All-payers pay the same, using the same billing process. Additionally, the government uses significant risk adjustment to redistribute up to half of all premium dollars among the insurers based on who they sign-up.
This is a critical task that needs to be done right so insurers compete on quality instead of competing on how best to avoid covering sick people. The latter is a lot easier and what allows American insurers to excel.
In these systems, the insurers range from very tightly regulated utilities to entities that are basically nothing more than large cooperative bank accounts under de facto government control.
There is no real analogy for all-payer in America. Supporters of the Affordable Care Act have repeatedly claimed the exchanges were similar, but they are starting to admit they were similar in the way that a goldfish is similar to a great white shark because they both are fish.
The ACA gave the insurers large subsidies and the individual mandate, forcing people to be their customers without extracting the same major concessions as Switzerland when they adopted their system.
Our private insurance system lacks the heavy standardization, strict regulations, requirement for basic insurance to be not-for-profit, strong risk adjusters, and most importantly the all-payer rules that make other systems work.
All-payer requires significant regulation
Without the government creating a global reimbursement rate for all insurers, we have hundreds of insurers individually negotiating with thousands of providers for possibly millions of different payment rates. It creates a massive administrative burden, reduces competition, and empowers providers.
Moving our private insurance sector towards a functional all-payer system would rely on the government adopting laws massively expanding regulations over the health care industry—complex regulations that are essential but almost unknown to the public and not well understood by many so-called health care wonks.
It also requires federal and state administrations with the funding and desire to strenuously enforce them. The current Republican Party’s general opposition to regulation, attacks on risk adjustment mechanisms, and total unwillingness to take part in the ACA’s tiny steps in this direction create real concerns about the viability of this path. Regulations are easier to undo than public programs.
Senator Marco Rubio’s successful fight against the risk corridor provision in the ACA, which he dubbed a “bailout for insurance companies,” is illuminating. This provision was very important because it made the market nature of the exchanges work, but the GOP still opposed it.
In the end, the GOP effectively killed the risk corridor provision and President Barack Obama’s administration let them.
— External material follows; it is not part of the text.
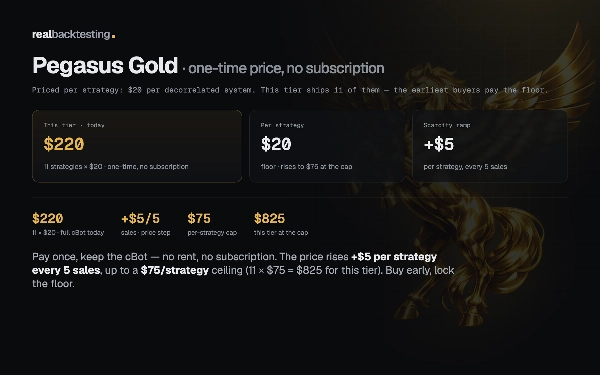
Task: Select the This tier today $220 card
Action: click(x=137, y=146)
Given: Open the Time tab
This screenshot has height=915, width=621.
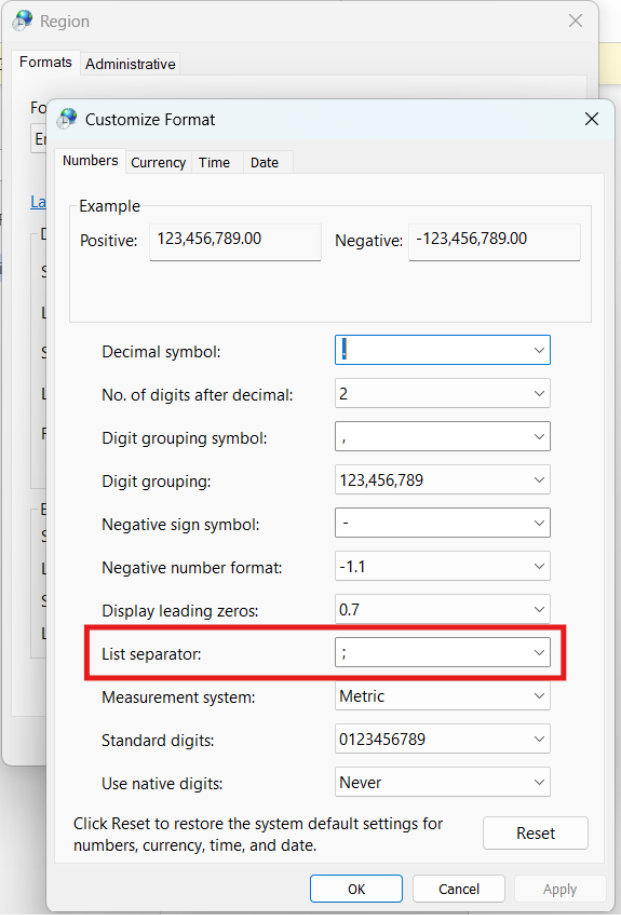Looking at the screenshot, I should 214,162.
The Obama team either did not understand its importance or realized it was too politically difficult to defend. Neither option should make anyone confident about going a regulation-focused route.
One less obvious thing worth highlighting is that even in the most left-leaning countries, private health insurance is not entirely eliminated. It is just relegated to a very modest role as small supplemental coverage or a needless luxury.
The simple fact is that throughout human history people with significant money have found ways (legally or illegally) to get faster and more luxurious services, such as private hospital rooms. Health care is no different, and smart systems find a way to allow this without preventing everyone else from having their basic needs met.
These three systems are not entirely mutually exclusive. Some systems combine elements of two or all three. What is important for success is that every health care action, big or small, has to be judged on whether it moves our system towards one of these or away from them.
A look at what these proven systems would require leads one to the conclusion that some form of single-payer is the most viable and practical path forward for the United States. The transition cost to socialized medicine would be massive, and an all-payer system would almost definitely fail.